Director especialmente dotado para conferir a sus obras una poderosa, deslumbrante imaginería visual, Justin Kurzel no ha podido —o querido— dejar atrás las nieblas que nublaban la razón del atribulado Macbeth, que opacan por igual esa sinécdoque de ciudades andaluzas —sospechosamente parecida a La Valeta— por la que corretea Aguilar que la ribera del Manzanares, donde su descendiente allende los siglos experimentará, en sus propias carnes, una sucesión de dolorosas revelaciones… pues hay sufrimiento, y paroxismo, en el primer contacto de Callum con el Animus, secuencia de espléndida resolución formal que resume a la perfección las intenciones del cineasta australiano: allá donde en sus precedentes lúdicos se imponía la línea clara aquí encontramos violencia, suciedad, hipertrofia; Assassin’s Creed fía su apuesta de cara al gran público a algo tan complejo de lograr hoy día como suspender la incredulidad del espectador (mayormente resabiado) lo suficiente para que no se apee del visceral simulacro desplegado ante sus ojos.
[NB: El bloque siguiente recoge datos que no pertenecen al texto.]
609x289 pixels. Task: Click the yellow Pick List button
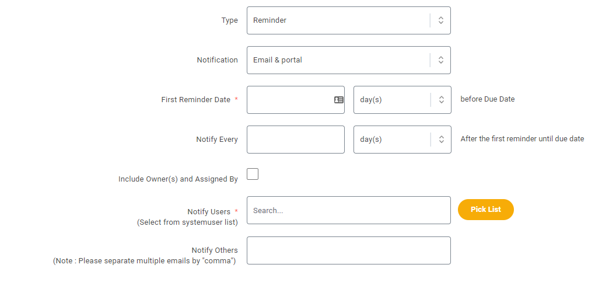click(x=486, y=210)
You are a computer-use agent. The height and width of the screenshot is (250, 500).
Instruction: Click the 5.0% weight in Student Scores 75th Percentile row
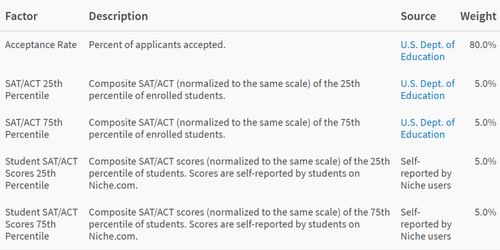[x=485, y=212]
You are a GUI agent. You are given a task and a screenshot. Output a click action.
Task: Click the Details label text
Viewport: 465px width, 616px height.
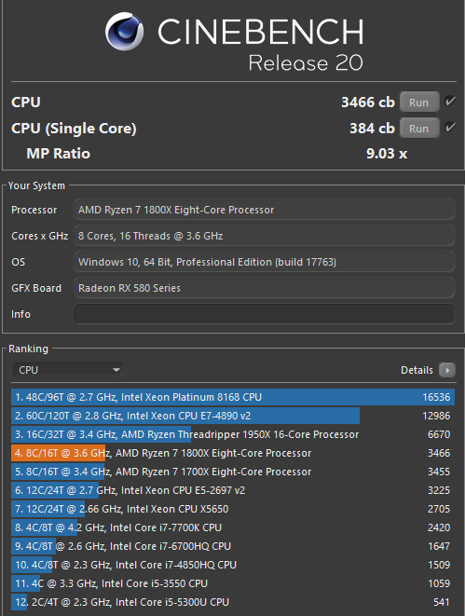(417, 370)
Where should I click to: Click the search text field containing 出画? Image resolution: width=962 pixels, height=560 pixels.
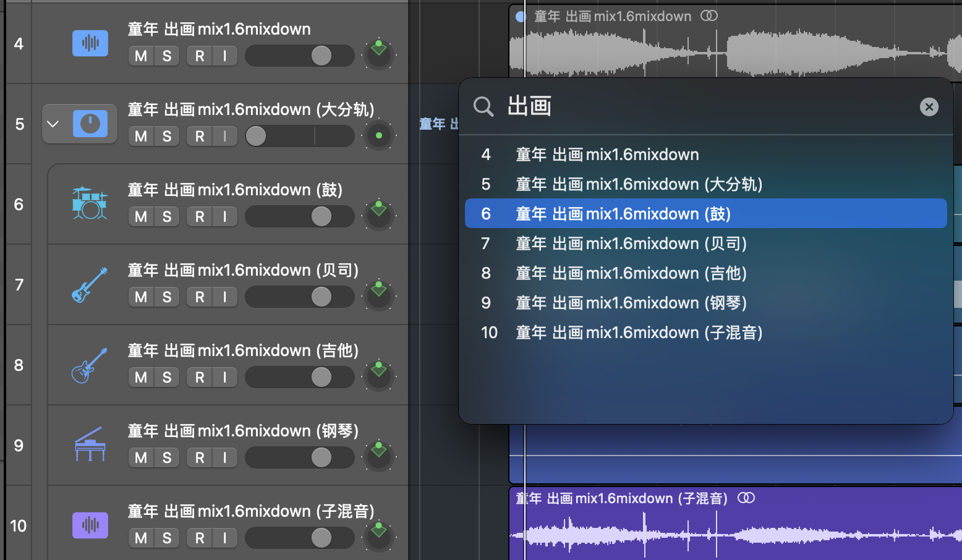(705, 107)
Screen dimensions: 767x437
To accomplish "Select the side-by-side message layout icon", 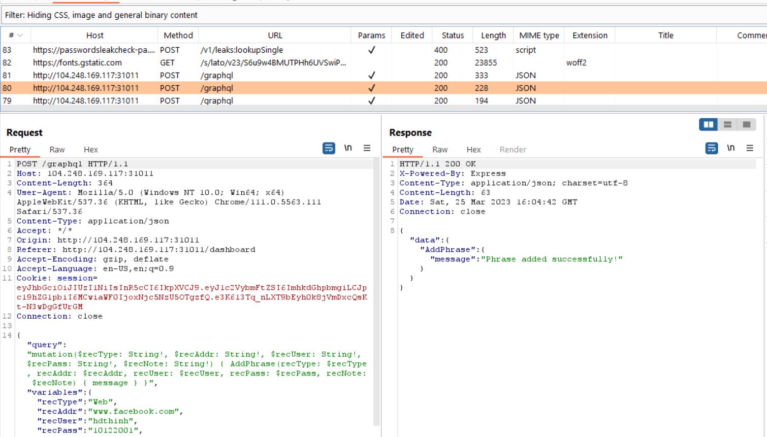I will (708, 124).
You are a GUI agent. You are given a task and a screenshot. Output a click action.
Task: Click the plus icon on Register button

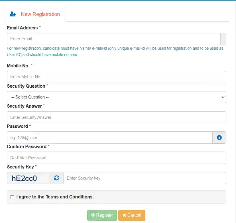[93, 215]
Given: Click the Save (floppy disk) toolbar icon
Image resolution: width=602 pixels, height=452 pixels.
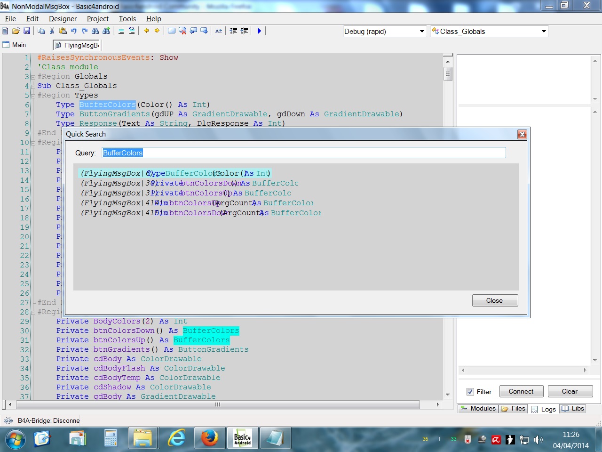Looking at the screenshot, I should click(x=27, y=31).
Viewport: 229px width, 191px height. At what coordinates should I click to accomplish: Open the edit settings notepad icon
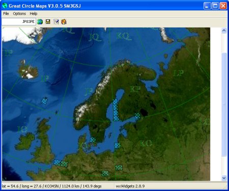pos(56,22)
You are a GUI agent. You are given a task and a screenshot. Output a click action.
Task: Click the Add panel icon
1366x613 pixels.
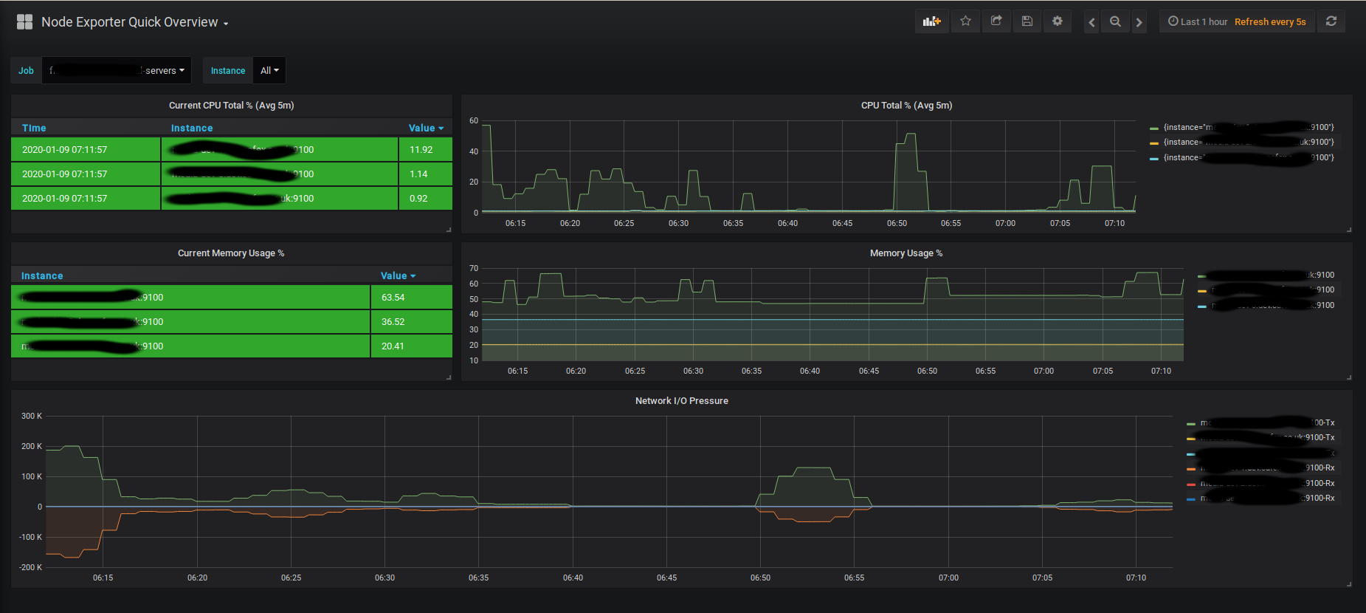point(932,21)
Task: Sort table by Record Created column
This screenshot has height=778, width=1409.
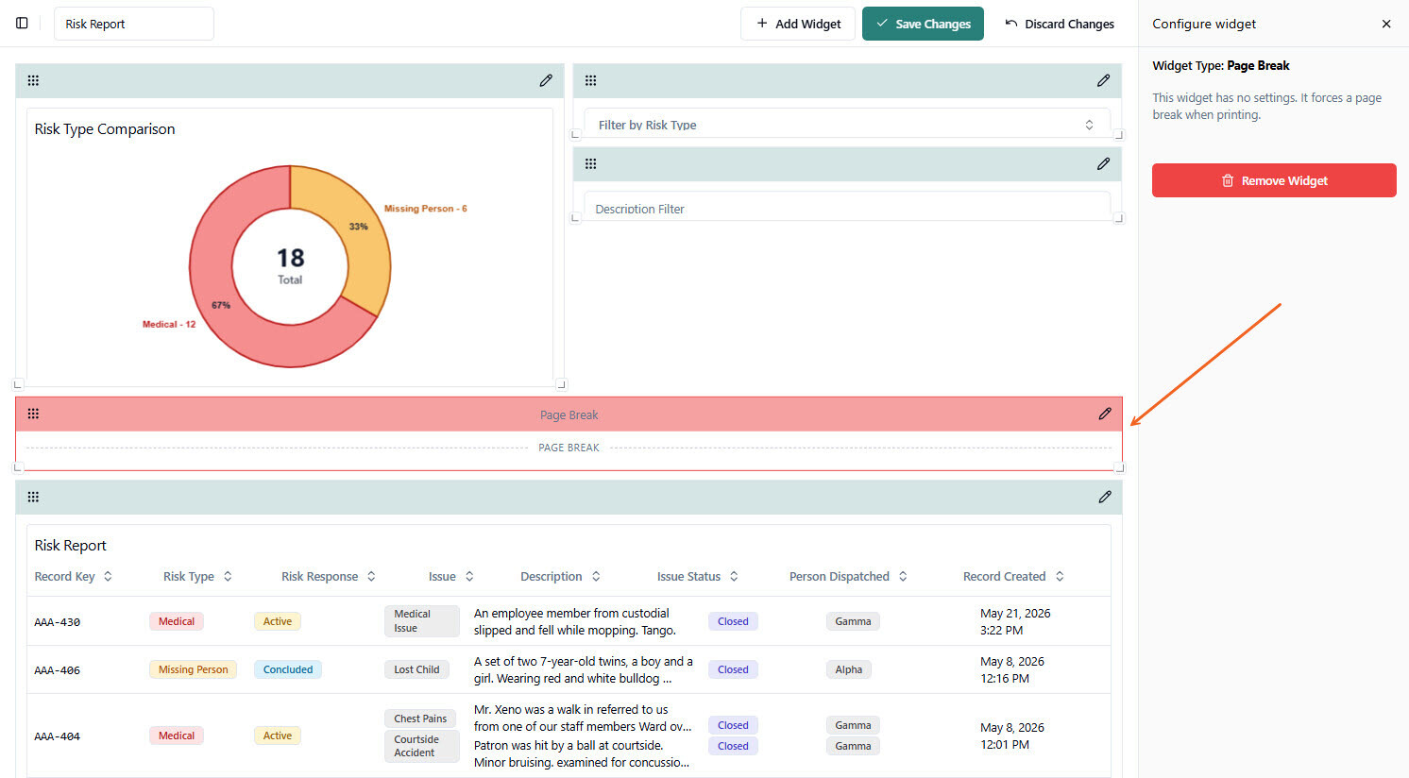Action: pyautogui.click(x=1013, y=576)
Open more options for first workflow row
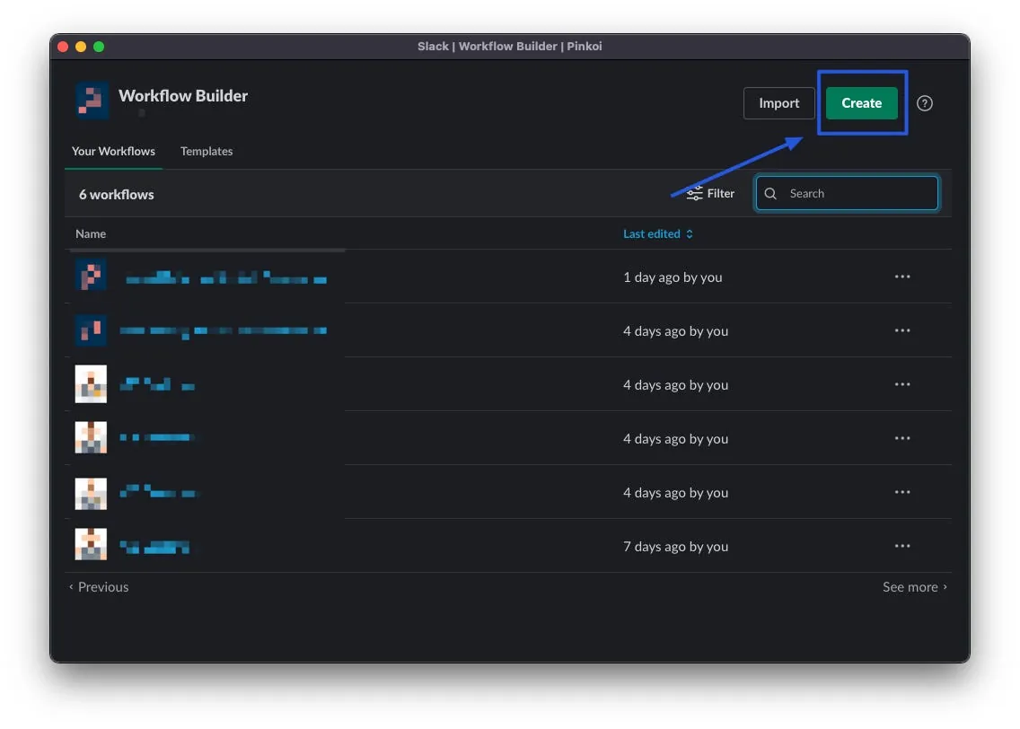The height and width of the screenshot is (729, 1020). point(902,277)

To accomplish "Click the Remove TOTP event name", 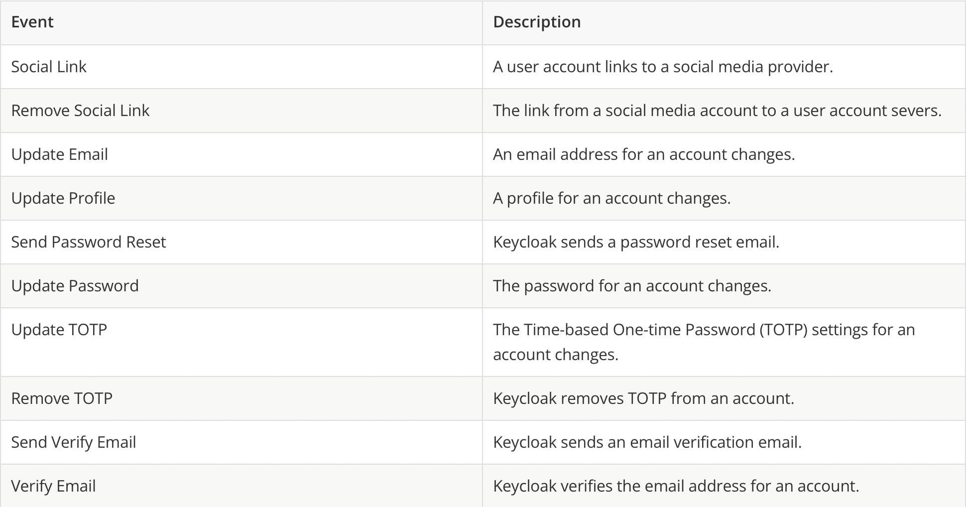I will click(x=62, y=398).
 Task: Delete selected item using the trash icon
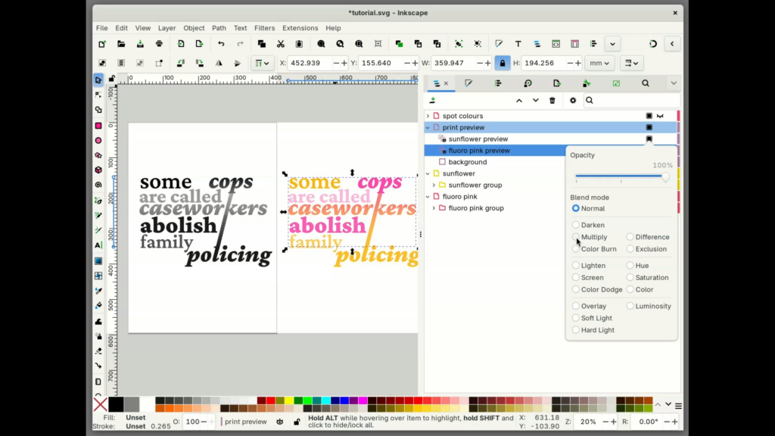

En la medida en que este difícil objetivo se consiga la inevitable ponderación tirará para arriba de la valoración global, porque deméritos hay, y considerables, en la película de Kurzel, resultado de primar la experiencia audiovisual pura y dura en detrimento de la progresión narrativa.
Quede claro que seguir considerando este axioma, al menos en su vertiente digamos tradicional, un hito irrenunciable del hecho cinematográfico —como, resulta evidente, sigue sucediendo— niega en primer término el valor sustantivo del audiovisual, el poder explicativo que atesoran las propias imágenes; pero lamentablemente los guionistas del asunto no han sabido hilvanar un discurso coherente a partir de ellas, relegando a un segundísimo plano el trasfondo de la confrontación entre Asesinos y Templarios, que debiendo funcionar como argamasa argumental se diluye en una sucesión de explicaciones de relleno y mensajes crípticos, carentes del más elemental atractivo visual. Tampoco ayuda la interpretación, entre átona y desganada, de Michael Fassbender, que en ninguna de sus dos caracterizaciones trasmite el carisma heroico deseable, perdido a medio camino entre sus tribulaciones solipsistas y ocasionales arrebatos vigoréxicos. Enfrente suyo, Marion Cotillard vuelve a poner en valor la ambigüedad calculada de su profunda mirada, recordándonos el acierto de Cristopher Nolan al descubrírnosla, por partida doble, como perturbadora villana. La mentora que encarna deviene depositaria de la relatividad inherente a una contienda milenaria en la que, más que buenos y malos, coexisten dos visiones antagónicas acerca del hecho mismo de existir; idéntico relativismo, perceptivo en este caso, que Justin Kurzel insufla, en los mejores pasajes de Assassin’s Creed, a su puesta en escena, dando como resultado un título tan estimulante como desequilibrado, digna derivación del videojuego original. Si los esquivos designios de la taquilla lo permiten, ojalá tenga continuidad.